What this diverse group of kids shared in common, though, was firstly an exceptional academic record (a given, to be considered for NYUAD), and secondly an intense curiosity about the world around them. It’s this passion for learning about other cultures, and their openness to the unfamiliar, which had attracted them to the uniquely global perspective that an NYUAD education aims to provide.
The second theme that recurred throughout the weekend, was what was referred to as ‘interdisciplinarity’. We listened to Deans from across the science, arts, engineering and social science faculties explain the critical interdependence between their particular specialisation, and those of their colleagues.
For example, how scientific techniques of x-ray technology are uncovering aspects of art history, how ideas in poetry and film are fundamental to scientists grappling with ethical questions posed by today’s medical capabilities, how economic challenges are being addressed through science and technology.
Thus NYUAD aims to be a true ‘liberal arts’ college, in the sense of that (apparently Roman) concept of an all-encompassing education across the intellectual spectrum, from arts to science to engineering, to ensure a truly rounded platform for future leadership. All students are obliged to complete a broad-ranging, holistic path during their four years.
As you’ll gather, the weekend left me with a very positive impression. Meeting the senior, graduating kids, I was hugely impressed at the passion with which these articulate, mature and truly globally aware, young people described the educational experience they’d had. A sentiment expressed by Dan, a final year student, stuck with me:
‘Before I came here, I used newspapers and books to build a theoretical understanding of other peoples’ perspectives. But having lived and studied alongside those from cultures that are completely different to my own, my understanding has moved to a whole new level. Now, I feel part of their story.’
To finish, a brief word on my limited experience of the city itself. I’ll admit that it’s never actually been high on my list to visit (I’d assumed it was sun, shopping and little else). But I found that it definitely has its attractions. The eye-wateringly rapid development appears to be creating a cosmopolitan, dynamic 21st century city. We toured the recently constructed ‘grand mosque’, with its white marble that glistens against the perfectly blue Abu Dhabi skies. We visited the Qasr Al Hosn annual cultural festival, had dinner in the desert under the stars, and I even managed to squeeze in a run along the beach on the very pleasant ‘corniche’. Perhaps most interesting, though, was an exhibition displaying the plans for the city over the next few years. They include a futuristic Gehry-designed Guggenheim, the world’s only other outpost of the Louvre, and a spectacular-looking Norman Foster-designed national museum. The aim is to create an artistic and cultural hub for the region, centred around Saadiyat Island.
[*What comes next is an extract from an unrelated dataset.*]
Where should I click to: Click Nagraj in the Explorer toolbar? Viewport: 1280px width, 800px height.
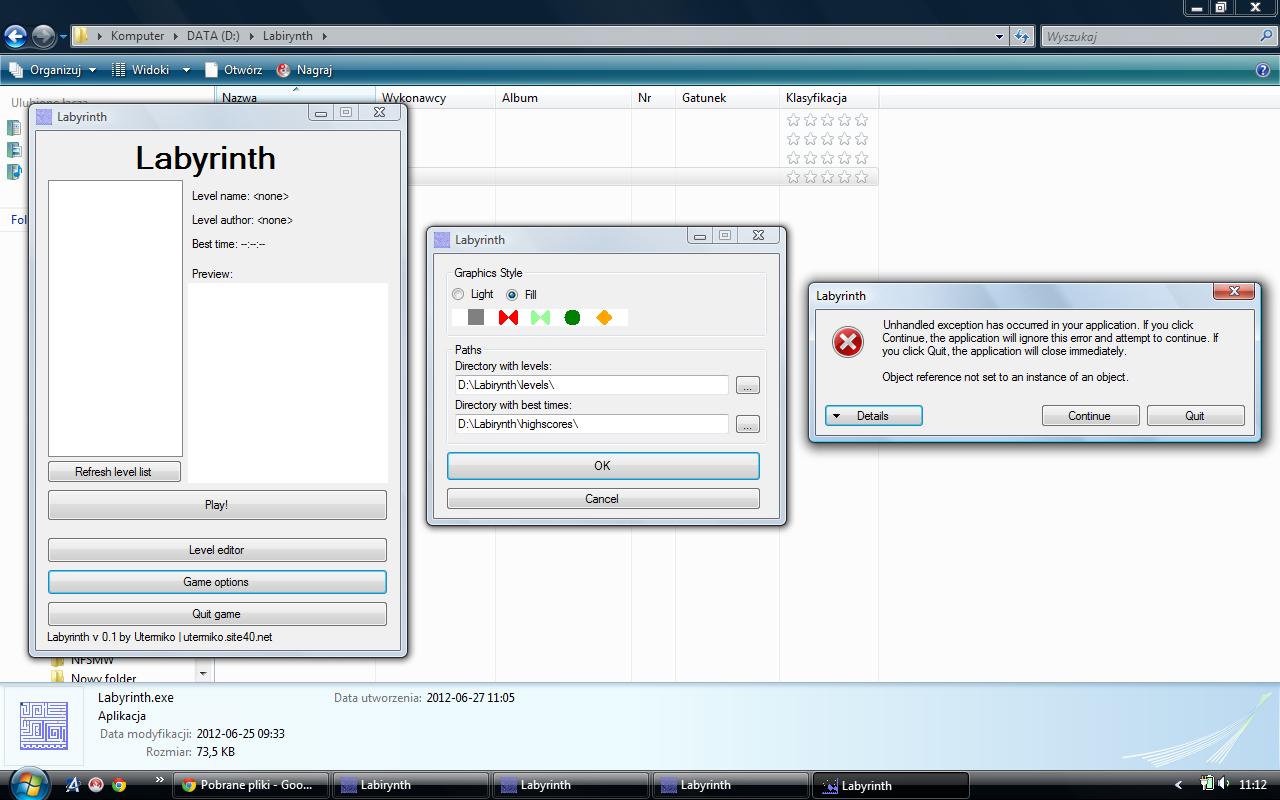(304, 70)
Almost all EEF students will continue to attend the great universities within Ethiopia. But for the one or two for whom this type of course is suited, NYUAD is a fantastic opportunity (made possible by the generous NYUAD financial aid programme). Indeed, I think if I were an 18yr old choosing an education today, I’d be giving NYUAD some serious thought myself.
Instead, I guess I’ll just have to settle for coming back for the Guggenheim and Louvre.